VENDREDI 14 DÉCEMBRE 2001

JG Malliarakis

NOUVEAUX DÉLIRES FERROVIAIRES

La rentabilité de ce beau joujou

demeure un secret d'État

La SNCF et Bombardier ont signé le 13 décembre à Paris un contrat portant sur la fourniture par le groupe canadien de 500 autorails grande capacité pour les dessertes régionales, d'un montant de 1,65 milliard d'euros (10,82 milliards de francs).

Cette commande avait été annoncée en septembre par la SNCF à l'issue d'un appel d'offres européen. Elle sera financée par les régions françaises lesquelles seront alimentées à l'aide des dotations de l'État. Grâce à cette ingénieuse tuyauterie française personne donc ne saura rien de la rentabilité et de l'utilité de ces 500 autorails.

Ce sont, nous dira-t-on, des besoins… Et nul doute que les personnes habitant à moins de 100 mètres d'une gare et se rendant à la proximité d'une autre gare en seront très satisfaites, pour autant que la liaison soit directe ou que la correspondance soit assurée. Ce contrat, nous dit-on avec gourmandise a été signé par le président de la SNCF, M. Gallois, et par celui de Bombardier, M. Brown, comprend une première tranche ferme de 192 autorails, pour 4,6 milliards de francs.

Les rames seront conçues et fabriquées dans l'usine de Crespin, près de Valenciennes.
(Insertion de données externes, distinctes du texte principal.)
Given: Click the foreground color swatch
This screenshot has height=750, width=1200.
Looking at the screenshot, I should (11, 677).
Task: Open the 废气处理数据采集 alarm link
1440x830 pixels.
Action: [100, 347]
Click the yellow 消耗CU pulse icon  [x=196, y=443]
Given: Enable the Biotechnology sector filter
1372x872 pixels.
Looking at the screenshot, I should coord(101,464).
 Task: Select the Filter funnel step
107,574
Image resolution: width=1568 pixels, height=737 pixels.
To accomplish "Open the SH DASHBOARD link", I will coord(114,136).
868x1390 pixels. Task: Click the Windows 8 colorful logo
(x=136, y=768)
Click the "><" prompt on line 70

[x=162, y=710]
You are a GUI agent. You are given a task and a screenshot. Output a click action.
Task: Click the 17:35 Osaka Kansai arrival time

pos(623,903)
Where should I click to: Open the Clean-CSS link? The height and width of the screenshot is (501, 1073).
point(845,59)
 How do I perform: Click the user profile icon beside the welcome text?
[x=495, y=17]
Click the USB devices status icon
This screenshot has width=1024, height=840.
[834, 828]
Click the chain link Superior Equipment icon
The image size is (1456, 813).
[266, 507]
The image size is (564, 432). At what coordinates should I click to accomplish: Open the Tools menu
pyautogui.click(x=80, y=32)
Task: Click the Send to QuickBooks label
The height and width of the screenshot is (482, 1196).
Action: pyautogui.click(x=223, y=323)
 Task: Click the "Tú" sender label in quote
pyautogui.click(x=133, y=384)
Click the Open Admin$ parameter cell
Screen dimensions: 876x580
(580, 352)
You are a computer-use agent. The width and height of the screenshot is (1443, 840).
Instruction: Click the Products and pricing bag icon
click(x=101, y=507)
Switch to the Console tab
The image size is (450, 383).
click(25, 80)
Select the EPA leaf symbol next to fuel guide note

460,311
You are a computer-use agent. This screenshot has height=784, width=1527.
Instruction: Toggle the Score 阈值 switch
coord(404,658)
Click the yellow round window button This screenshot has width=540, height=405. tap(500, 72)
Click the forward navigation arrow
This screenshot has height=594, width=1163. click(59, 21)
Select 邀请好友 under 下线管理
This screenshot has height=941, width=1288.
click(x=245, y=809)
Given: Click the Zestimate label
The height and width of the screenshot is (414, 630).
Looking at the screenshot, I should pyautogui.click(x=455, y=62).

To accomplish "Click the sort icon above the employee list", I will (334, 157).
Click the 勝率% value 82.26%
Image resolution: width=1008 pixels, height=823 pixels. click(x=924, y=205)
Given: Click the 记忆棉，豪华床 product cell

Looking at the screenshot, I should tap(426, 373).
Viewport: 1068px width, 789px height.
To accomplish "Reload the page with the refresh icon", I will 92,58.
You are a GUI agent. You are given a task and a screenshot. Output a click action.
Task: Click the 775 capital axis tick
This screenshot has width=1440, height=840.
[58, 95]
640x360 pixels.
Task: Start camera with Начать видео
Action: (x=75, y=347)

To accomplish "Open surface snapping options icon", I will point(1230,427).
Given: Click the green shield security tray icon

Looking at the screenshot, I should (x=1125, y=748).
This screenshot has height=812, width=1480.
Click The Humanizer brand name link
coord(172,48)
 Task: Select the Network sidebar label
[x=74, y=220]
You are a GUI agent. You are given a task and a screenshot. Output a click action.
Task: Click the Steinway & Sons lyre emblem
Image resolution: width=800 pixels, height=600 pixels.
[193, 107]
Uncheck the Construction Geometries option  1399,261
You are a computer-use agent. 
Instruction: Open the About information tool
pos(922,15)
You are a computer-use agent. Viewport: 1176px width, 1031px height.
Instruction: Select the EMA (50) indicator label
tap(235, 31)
Elles seront livrées à partir de 2004, à un rythme qui atteindra progressivement 8 par mois. Voilà qui, comme on dit, "créera des emplois". Une excellente nouvelle, bien évidemment.

On nous dit que ces trains circuleront à une vitesse de 160 km/h. Ils sont plus facilement accessibles, car dotées d'un plancher bas de plain-pied avec les quais.

On ne nous dit ni quand ils seront en panne, ni quand les personnels supposés y travailler accepteront de ne pas se mettre en grève. Les grèves du printemps 2001, par exemple, n'ont coûté que la bagatelle de 150 millions d'euros soit plus d'un milliard de francs.

La SNCF a engagé un vaste programme de modernisation de son matériel roulant. Il s'agit de faire face "à la croissance du trafic sur les grandes lignes" nous dit-on et sur les dessertes régionales, et même à "améliorer" les performances du fret.

Pourtant en 2001 les pertes courantes étaient estimées en novembre à un niveau de l'ordre du milliard de francs. En particulier le fret a reculé de sur les 9 premiers mois de l'année (en période plutôt favorable du point de vue de la conjoncture et sans aucune relation avec les attentats aux États-Unis) de 7,6 %. L'amélioration des performances s'impose en effet mais le "pari de la croissance" de ce secteur semble un peu hasardeux.

Déjà il y a 5 ans, la SNCF a commandé plus de 500 rames destinées aux trains dits express régionaux. Cet investissement représentait alors 10 milliards de francs. À ces investissements, dont la rentabilité passée est bien évidemment tenue secrète (elle n'a peut-être jamais été calculée par le transporteur historique lui-même) se sont ajoutés 684 locomotives de fret (pour environ 8 milliards de francs) et 52 TGV Duplex (pour environ 6,5 milliards de francs) essentiellement destinés nouveau TGV Méditerranée.

Or le merveilleux TGV Méditerranée qui met les abords de la délicieuse gare Saint-Charles à 3 heures de la gare de Paris-Lyon, cette prouesse technique admirable sera en déficit de 75 millions d'euros = 0,5 milliard de francs… Broutille.

Quant aux nouvelles commandes destinées aux TER on nous affirme qu'elles constituent pour la SNCF le "point d'orgue" du renouvellement des trains régionaux, qu'elle entend mener "tambour battant" pour remplacer les matériels obsolètes. La SNCF entend avoir renouvelé ou modernisé 60 % du parc de près de 2 000 trains régionaux en et plus de 70 % en 2007.

Il est cependant étrange que la SNCF, entreprise d'État, s'obstine à passer des marchés dont les maîtres d'ouvrage devraient être les régions puisque ce sont les régions qui, depuis près de 15 ans sont supposées contrôler, et assurées de supporter le poids financier de ces transports régionaux…

À défaut de calculer la rentabilité interne de leurs projets les dirigeants de la SNCF poursuivent-ils le but que l'historien Beau de Loménie dénonçait dans la loi de 1937 "nationalisant" les anciennes compagnies privées, le but étant "faire tourner" leurs fournisseurs ? Si cela est vrai on remarquera que le dernier en date des bénéficiaires de cette politique subventionniste est un industriel canadien.